• **INSTRUCTIONS TO FOLLOW**:
Type out the records that follow, exactly as given.

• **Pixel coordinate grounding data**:
☆ ☆ ☆ ☆

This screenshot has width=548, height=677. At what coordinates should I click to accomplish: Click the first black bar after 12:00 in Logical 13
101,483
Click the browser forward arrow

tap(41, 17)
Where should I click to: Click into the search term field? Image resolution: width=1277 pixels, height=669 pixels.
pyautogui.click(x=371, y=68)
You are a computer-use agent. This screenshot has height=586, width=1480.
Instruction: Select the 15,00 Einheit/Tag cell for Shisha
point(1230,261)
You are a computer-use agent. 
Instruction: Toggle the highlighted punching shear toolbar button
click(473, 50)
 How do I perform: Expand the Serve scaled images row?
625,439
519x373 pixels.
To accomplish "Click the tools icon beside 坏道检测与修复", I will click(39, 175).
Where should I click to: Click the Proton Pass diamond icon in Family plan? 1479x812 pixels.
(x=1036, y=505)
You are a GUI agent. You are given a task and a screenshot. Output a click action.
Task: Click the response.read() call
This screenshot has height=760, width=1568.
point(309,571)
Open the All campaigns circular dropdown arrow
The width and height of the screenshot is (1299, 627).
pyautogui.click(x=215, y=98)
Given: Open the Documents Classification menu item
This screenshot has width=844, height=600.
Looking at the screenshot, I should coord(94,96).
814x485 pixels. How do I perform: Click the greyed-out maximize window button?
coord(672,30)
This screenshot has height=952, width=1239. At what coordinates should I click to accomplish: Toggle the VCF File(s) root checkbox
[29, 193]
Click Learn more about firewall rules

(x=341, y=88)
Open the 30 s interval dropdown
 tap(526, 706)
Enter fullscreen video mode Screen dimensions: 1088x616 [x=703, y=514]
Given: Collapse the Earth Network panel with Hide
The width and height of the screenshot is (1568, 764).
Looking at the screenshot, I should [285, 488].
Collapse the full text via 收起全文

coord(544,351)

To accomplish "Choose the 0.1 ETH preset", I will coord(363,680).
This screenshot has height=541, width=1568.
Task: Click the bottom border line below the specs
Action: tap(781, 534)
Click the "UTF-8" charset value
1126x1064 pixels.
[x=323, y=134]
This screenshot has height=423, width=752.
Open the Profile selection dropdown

☆ ☆ ☆ ☆

• **THE COMPLETED TASK**:
This screenshot has width=548, height=677. At what coordinates should I click to accomplish: Click the first black bar after 12:00 in Logical 13
101,483
Click the browser forward arrow

tap(41, 17)
Where should I click to: Click into the search term field? Image resolution: width=1277 pixels, height=669 pixels.
pyautogui.click(x=371, y=68)
You are a computer-use agent. This screenshot has height=586, width=1480.
Instruction: Select the 15,00 Einheit/Tag cell for Shisha
point(1230,261)
You are a computer-use agent. 
Instruction: Toggle the highlighted punching shear toolbar button
click(473, 50)
 How do I perform: Expand the Serve scaled images row?
625,439
519x373 pixels.
To accomplish "Click the tools icon beside 坏道检测与修复", I will click(39, 175).
Where should I click to: Click the Proton Pass diamond icon in Family plan? 1479x812 pixels.
(x=1036, y=505)
You are a GUI agent. You are given a task and a screenshot. Output a click action.
Task: Click the response.read() call
This screenshot has height=760, width=1568.
point(309,571)
Open the All campaigns circular dropdown arrow
The width and height of the screenshot is (1299, 627).
pyautogui.click(x=215, y=98)
Given: Open the Documents Classification menu item
This screenshot has width=844, height=600.
Looking at the screenshot, I should coord(94,96).
814x485 pixels. How do I perform: Click the greyed-out maximize window button?
coord(672,30)
This screenshot has height=952, width=1239. At what coordinates should I click to accomplish: Toggle the VCF File(s) root checkbox
[29, 193]
Click Learn more about firewall rules

(x=341, y=88)
Open the 30 s interval dropdown
 tap(526, 706)
Enter fullscreen video mode Screen dimensions: 1088x616 [x=703, y=514]
Given: Collapse the Earth Network panel with Hide
The width and height of the screenshot is (1568, 764).
Looking at the screenshot, I should [285, 488].
Collapse the full text via 收起全文

coord(544,351)

To accomplish "Choose the 0.1 ETH preset", I will coord(363,680).
This screenshot has height=541, width=1568.
Task: Click the bottom border line below the specs
Action: tap(781, 534)
Click the "UTF-8" charset value
1126x1064 pixels.
[x=323, y=134]
This screenshot has height=423, width=752.
Open the Profile selection dropdown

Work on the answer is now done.